Comment
Grasp the opportunity of crisis
[ By Saleemul Huq ]
There are many reasons to worry about the future of our planet’s climate – and how rising temperatures will affect humankind and nature. The recent economic crisis, however, is not one of them. It is unlikely to compound an environmental problem that has been in the making ever since the industrial revolution took off in Europe in the late 18th century and that has been becoming ever more apparent in the past 30 years. Indeed, the economic challenges should be considered an opportunity.
At first sight, it is certainly irritating to see the governments of rich nations hurry to the rescue of car manufacturers. Individualised transport is an important source of greenhouse gases, and the automobile industry certainly does not have a track record of over-arching environmental awareness. However, rescuing the likes of Ford, General Motors or Opel, GM’s German subsidiary, can – and must – go along with stringent rules to improve fuel-efficiency and reduce emissions. In the USA, that is already happening.
Moreover, there is reason to believe that the carmakers themselves have finally understood the sign of the times. After all, one cause of their current malaise is that consumers have been turning away from gas-guzzling giants because of high oil prices. The SUV is a thing of the past; hybrid cars and other innovations are what the future will bring.
It is true that the Kyoto Protocol of the UN Framework Convention on Climate Change (UNFCCC) did not deliver what it was supposed to. The rich world did not live up to its commitments to reduce carbon emissions. But a crucial part of the problem was that the USA, the world’s richest, most powerful and most polluting country, never ratified the protocol. Intransigence in Washington has cost humanity a decade.
It does not make sense, however, to look backwards in bitterness at a time when action is urgently needed. The new administration in Washington has changed tack. President Barack Obama is serious about introducing a cap-and-trade scheme on carbon emissions as was evident in his recent budget proposal.

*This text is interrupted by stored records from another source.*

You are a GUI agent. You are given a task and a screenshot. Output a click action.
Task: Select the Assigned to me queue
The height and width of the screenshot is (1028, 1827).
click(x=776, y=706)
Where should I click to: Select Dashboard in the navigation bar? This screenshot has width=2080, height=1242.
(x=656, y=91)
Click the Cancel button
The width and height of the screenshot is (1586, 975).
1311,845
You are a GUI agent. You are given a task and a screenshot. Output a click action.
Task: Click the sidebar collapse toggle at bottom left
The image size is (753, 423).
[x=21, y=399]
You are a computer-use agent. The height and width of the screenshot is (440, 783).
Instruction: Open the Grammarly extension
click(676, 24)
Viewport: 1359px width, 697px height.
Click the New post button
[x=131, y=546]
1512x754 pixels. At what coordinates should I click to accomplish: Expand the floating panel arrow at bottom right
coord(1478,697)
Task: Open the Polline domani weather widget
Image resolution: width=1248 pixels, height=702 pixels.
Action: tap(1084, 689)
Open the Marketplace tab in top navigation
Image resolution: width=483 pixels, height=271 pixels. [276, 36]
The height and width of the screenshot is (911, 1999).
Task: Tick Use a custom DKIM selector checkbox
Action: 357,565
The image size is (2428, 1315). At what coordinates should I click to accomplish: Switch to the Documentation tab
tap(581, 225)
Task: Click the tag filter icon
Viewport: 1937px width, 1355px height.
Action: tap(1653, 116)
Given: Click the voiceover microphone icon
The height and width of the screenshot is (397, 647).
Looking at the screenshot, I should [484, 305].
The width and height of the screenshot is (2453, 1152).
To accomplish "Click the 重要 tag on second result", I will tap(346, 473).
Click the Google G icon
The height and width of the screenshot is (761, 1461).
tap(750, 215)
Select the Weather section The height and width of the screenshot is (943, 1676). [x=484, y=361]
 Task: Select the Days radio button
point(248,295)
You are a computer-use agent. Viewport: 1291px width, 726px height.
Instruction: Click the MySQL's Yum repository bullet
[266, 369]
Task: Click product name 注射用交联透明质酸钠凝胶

With China and the USA aboard, the UNFCCC Conference of Parties in Copenhagen in December is likely to result in something much stronger than the Kyoto Protocol. While it is true that Chinese and Indian leaders resent rich-world politicians who lecture them about the need to act, the governments in Beijing and – perhaps to a somewhat lesser extent – in Delhi are also hearing voices from least-developed countries. And those voices are telling them that they have a right to develop, but not a right to pollute. Moreover, both China and India know the consequences of freak weather – storms, floods, draughts – only too well.
The stand of China and India is clear. Unless the rich nations help them adapt better and cleaner technologies, they will continue to use their domestic coal as relatively cheap sources of energy, an approach that contributes to climate change. That negotiation position is only fair. The countries that started climate change in the first place will have to pay.
Action is needed, no doubt. And interesting proposals are on the table, as the UNFCCC Conference of Parties showed in Poznan at the end of last year. There are several ways for humanity to generate the tens of billions of dollars needed every year for adapting to climate change on top of the vastly larger sums needed to mitigate the phenomenon.
Investing in infrastructure is a well-established way of stimulating the economy. The world needs new, climate-friendly infrastructures. All told, it may yet prove an opportunity that policymakers worldwide are learning to question and re-assess long-established economic worldviews at the same time that they have to find new approaches to energy and technology.